Al-Hadid’s unique process of controlled dripping and pooling of materials is seen clearly in her wall panels. With the panels, the structure and the skin of the work are one. In effect the brushstroke precedes the canvas, with the painted image diligently reinforced and the voids created as a result of areas left unpainted. For the works in Falcon’s Fortress, Al-Hadid rotated her panels in the process of making, causing the drips to flow in different directions as she builds up the scenes, appearing as if woven. The resultant work is somewhere between tapestry and fresco, the image carefully stitched together and the material permeated by pigment. Architectural forms and landscapes disappear into abstraction as quickly as they emerge, drawing the viewer into a liminal space between the two.

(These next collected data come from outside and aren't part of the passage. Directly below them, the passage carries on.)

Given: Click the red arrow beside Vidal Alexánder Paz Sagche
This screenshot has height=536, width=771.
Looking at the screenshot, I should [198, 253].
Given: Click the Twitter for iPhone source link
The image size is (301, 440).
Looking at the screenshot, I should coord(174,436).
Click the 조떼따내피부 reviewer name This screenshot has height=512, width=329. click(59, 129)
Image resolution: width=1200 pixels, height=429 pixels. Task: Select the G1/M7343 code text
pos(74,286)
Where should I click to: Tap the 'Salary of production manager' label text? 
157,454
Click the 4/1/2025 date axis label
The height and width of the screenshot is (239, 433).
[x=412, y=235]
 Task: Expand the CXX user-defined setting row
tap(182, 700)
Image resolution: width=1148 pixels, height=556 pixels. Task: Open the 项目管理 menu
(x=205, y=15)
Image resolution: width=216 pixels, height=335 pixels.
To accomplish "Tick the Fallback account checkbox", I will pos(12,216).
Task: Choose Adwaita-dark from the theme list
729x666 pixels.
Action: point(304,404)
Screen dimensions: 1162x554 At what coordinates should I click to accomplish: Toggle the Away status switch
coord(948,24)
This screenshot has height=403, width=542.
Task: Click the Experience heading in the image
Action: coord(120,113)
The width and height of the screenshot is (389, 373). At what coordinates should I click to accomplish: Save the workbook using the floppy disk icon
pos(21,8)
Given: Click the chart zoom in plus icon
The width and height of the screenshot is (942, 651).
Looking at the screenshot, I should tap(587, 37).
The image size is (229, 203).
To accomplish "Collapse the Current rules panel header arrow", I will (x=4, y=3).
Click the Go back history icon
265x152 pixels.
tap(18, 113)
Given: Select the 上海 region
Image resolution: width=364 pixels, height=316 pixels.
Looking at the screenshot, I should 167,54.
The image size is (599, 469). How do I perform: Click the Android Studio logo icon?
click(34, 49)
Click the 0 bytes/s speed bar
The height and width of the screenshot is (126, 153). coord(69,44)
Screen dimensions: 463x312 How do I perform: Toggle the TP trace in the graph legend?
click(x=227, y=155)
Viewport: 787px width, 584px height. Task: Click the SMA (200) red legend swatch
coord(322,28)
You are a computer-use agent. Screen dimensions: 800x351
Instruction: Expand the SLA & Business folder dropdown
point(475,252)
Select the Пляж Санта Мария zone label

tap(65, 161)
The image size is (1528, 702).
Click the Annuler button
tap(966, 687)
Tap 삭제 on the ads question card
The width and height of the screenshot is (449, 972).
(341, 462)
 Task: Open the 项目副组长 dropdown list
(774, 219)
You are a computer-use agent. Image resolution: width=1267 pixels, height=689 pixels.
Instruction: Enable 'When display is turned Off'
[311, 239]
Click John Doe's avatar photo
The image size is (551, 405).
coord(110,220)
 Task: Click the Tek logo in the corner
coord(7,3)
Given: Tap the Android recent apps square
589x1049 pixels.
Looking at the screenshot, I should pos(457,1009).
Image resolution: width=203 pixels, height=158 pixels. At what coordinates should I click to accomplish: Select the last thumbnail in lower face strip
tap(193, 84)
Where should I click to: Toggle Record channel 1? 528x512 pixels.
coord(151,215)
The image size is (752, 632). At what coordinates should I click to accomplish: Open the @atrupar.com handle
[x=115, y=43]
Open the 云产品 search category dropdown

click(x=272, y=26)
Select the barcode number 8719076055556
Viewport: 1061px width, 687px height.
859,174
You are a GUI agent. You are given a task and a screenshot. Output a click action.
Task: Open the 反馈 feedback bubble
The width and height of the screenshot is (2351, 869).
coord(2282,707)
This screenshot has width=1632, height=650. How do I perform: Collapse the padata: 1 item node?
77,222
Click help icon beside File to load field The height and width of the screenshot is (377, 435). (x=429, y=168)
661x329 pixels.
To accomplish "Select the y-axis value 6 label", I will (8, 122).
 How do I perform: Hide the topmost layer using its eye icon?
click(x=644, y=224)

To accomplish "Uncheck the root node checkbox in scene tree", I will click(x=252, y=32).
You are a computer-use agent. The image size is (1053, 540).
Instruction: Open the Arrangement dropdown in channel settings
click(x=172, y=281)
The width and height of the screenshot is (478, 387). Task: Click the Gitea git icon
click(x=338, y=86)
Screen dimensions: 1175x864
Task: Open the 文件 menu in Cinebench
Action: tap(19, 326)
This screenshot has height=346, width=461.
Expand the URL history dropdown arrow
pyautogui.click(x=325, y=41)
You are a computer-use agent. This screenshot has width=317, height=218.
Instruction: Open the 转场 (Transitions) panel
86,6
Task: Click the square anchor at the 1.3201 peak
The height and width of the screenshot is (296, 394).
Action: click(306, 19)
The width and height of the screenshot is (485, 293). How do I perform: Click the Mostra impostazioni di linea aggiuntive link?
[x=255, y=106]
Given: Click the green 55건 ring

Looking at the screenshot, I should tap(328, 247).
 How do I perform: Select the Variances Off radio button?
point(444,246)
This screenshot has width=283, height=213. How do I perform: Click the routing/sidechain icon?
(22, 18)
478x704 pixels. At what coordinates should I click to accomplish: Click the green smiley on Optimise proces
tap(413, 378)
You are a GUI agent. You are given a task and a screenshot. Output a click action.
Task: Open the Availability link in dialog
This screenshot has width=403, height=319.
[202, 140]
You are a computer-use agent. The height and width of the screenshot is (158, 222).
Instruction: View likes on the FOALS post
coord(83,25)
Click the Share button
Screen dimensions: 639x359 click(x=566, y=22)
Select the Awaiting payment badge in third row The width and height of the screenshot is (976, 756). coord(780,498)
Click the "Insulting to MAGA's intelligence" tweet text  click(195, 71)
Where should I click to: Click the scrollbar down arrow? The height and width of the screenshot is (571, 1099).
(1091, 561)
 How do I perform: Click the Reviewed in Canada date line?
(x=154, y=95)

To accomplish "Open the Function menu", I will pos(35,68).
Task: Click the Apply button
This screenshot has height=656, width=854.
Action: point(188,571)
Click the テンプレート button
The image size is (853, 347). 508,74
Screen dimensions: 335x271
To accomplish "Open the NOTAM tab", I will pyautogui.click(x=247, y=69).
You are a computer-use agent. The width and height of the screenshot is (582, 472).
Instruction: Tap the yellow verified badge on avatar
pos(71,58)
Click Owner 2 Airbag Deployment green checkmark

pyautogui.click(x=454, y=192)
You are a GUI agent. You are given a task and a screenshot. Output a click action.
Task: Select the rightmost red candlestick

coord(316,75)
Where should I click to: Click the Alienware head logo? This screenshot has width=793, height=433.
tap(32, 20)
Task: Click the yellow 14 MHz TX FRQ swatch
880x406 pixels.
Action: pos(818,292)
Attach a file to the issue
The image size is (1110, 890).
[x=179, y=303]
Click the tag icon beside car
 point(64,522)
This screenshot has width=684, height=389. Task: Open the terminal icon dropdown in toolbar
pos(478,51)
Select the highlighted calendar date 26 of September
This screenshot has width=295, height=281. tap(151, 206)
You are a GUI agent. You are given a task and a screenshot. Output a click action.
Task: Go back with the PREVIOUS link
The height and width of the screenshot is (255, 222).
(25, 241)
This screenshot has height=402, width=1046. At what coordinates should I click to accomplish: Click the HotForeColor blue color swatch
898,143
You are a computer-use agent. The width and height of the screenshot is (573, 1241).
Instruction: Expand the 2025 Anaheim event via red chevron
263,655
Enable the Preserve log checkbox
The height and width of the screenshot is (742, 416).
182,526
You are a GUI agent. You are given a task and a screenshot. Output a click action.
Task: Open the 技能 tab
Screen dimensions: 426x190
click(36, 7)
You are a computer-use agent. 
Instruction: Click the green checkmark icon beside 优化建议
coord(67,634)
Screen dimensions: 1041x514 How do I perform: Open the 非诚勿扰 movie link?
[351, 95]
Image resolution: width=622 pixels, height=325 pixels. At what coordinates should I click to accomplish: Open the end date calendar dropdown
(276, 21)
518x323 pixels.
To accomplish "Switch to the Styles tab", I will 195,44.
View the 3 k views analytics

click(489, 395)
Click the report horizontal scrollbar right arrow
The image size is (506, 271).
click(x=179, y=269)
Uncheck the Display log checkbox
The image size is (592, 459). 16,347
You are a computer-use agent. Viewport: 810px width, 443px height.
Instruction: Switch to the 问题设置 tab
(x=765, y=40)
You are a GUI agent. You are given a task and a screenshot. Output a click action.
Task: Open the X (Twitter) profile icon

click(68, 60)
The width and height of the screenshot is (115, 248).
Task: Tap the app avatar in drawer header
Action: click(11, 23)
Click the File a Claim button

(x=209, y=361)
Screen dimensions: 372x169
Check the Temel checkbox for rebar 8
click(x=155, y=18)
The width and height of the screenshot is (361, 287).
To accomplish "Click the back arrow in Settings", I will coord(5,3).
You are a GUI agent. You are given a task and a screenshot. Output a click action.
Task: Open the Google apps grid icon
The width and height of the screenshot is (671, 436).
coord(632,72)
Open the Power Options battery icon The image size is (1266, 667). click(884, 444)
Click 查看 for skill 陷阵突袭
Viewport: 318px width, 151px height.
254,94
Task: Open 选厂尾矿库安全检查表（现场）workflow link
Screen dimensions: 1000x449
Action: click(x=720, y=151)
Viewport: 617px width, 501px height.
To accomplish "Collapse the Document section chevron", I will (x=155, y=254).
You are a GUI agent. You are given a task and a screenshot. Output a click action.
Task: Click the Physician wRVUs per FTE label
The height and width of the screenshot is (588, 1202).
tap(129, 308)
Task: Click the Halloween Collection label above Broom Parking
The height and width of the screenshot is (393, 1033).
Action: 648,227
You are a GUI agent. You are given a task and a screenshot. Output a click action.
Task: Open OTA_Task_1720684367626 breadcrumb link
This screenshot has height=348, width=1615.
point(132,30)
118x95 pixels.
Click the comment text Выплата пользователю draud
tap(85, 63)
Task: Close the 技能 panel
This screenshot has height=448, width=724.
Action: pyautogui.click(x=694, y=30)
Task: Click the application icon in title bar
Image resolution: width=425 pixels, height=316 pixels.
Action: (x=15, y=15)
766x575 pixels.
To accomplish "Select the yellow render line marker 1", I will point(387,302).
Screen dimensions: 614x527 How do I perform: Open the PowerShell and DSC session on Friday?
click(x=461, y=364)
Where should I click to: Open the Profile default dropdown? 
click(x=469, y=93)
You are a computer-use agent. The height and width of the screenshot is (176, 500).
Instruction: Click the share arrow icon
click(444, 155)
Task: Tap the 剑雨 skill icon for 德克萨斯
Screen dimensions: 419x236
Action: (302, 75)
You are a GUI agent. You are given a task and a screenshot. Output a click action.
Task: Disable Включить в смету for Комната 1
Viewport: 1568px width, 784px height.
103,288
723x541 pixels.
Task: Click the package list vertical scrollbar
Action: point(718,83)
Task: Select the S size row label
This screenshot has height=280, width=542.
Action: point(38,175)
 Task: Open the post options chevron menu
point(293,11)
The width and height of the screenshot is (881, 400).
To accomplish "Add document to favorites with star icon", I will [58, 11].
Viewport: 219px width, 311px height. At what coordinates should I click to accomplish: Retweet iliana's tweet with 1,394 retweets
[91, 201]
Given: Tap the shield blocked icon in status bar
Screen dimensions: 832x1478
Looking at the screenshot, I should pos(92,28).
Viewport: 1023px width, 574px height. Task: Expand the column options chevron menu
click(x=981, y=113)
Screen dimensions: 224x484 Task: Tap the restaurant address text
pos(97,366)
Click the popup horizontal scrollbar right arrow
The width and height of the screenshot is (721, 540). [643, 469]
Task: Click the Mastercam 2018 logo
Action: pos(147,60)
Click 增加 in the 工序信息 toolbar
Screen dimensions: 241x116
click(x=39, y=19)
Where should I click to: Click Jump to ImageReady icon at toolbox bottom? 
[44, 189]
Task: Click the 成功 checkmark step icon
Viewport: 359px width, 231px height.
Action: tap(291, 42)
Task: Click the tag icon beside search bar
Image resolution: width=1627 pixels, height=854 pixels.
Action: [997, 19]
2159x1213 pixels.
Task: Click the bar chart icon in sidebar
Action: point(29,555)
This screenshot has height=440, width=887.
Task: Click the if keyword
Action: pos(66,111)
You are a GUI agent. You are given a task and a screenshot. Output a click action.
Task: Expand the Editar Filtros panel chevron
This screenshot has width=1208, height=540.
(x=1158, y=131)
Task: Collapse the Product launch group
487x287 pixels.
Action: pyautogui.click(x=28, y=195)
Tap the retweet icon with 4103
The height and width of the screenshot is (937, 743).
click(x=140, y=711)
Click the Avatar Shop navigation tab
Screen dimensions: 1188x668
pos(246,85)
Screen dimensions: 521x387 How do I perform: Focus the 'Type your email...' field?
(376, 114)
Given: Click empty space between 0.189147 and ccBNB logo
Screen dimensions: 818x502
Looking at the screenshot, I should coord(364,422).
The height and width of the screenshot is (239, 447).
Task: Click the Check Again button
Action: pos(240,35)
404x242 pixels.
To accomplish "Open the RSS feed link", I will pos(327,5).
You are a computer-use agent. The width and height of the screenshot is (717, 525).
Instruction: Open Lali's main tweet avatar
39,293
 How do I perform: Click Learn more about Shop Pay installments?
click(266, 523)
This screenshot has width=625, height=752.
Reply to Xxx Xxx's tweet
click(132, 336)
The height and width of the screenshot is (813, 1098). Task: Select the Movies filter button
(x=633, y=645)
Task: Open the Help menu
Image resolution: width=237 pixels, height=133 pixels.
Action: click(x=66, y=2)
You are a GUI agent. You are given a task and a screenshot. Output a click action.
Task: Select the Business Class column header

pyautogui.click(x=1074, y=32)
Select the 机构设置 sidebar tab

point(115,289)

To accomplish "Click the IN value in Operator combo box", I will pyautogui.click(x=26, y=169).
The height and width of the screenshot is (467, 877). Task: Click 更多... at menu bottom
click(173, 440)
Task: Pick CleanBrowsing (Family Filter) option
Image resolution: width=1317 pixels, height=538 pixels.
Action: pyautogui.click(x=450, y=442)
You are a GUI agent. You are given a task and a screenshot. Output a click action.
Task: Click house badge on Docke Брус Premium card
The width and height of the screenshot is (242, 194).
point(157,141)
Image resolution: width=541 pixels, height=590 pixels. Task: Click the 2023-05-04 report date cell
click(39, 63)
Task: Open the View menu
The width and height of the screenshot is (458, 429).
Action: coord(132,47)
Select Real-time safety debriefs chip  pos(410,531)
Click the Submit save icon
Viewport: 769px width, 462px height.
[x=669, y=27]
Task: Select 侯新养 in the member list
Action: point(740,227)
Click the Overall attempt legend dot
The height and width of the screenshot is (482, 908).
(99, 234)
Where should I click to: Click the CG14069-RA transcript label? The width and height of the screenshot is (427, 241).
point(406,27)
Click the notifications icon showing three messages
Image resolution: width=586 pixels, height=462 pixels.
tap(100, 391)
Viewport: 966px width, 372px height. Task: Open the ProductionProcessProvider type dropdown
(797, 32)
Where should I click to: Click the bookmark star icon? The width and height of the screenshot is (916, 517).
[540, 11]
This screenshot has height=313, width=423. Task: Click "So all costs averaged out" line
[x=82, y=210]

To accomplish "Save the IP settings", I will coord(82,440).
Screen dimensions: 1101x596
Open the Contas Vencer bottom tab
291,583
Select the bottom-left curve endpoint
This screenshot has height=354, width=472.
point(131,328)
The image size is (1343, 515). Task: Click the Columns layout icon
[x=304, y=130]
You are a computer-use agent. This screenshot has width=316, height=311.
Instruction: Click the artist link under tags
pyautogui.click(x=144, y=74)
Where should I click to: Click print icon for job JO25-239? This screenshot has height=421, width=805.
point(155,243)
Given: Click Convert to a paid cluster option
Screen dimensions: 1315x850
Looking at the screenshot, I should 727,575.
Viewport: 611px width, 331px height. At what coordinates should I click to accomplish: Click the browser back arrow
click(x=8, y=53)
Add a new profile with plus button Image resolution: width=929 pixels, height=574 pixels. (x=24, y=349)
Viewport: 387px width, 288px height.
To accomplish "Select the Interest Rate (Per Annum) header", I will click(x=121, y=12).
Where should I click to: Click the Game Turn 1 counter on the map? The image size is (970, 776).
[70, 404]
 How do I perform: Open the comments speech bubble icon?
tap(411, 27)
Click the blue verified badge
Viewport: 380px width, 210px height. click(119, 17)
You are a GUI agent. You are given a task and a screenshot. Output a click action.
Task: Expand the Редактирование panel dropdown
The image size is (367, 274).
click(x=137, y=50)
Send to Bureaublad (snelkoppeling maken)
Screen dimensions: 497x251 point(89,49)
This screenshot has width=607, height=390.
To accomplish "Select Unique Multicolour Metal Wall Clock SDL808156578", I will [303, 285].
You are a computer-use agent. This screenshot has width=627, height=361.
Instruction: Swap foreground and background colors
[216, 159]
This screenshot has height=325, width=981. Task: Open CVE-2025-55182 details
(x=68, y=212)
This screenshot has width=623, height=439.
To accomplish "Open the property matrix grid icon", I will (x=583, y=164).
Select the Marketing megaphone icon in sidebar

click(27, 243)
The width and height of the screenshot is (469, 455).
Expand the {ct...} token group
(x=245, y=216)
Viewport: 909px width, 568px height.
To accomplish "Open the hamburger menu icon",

For this series of panels, Al-Hadid looked to another Islamic polymath, the 15th-century, Bosnian-born Matrakçi Nasuh. A renowned mathematician, cartographer, and swordsman, Nasuh was also a celebrated miniaturist who traveled with the Ottoman army painting highly detailed panoramic views of the cities and suburbs between Istanbul and Baghdad, and other territories on his expeditions. His delicate collection, “Menazilname,” was a vividly painted catalogue of the various edifices, campsites, waterways, flora, and fauna that populated the Empire. One such depiction is of the Citadel that dominates the city of Aleppo, the artist’s birthplace, which Al-Hadid casts and bends to form a “sheath” or protective fortress around the internal mechanisms of another of Al-Jazari’s candle clocks, in which balls measuring the passage of time fall through a sculpted falcon. Placed at the center of the exhibition, the sculpture connects to the other works through the recurring image of the falcon, which plays the role of observer, documentarian, and perhaps even guardian. When viewed together, the falcon appears to alight from the clock traveling through the various lands, on a journey through history and ingenuity.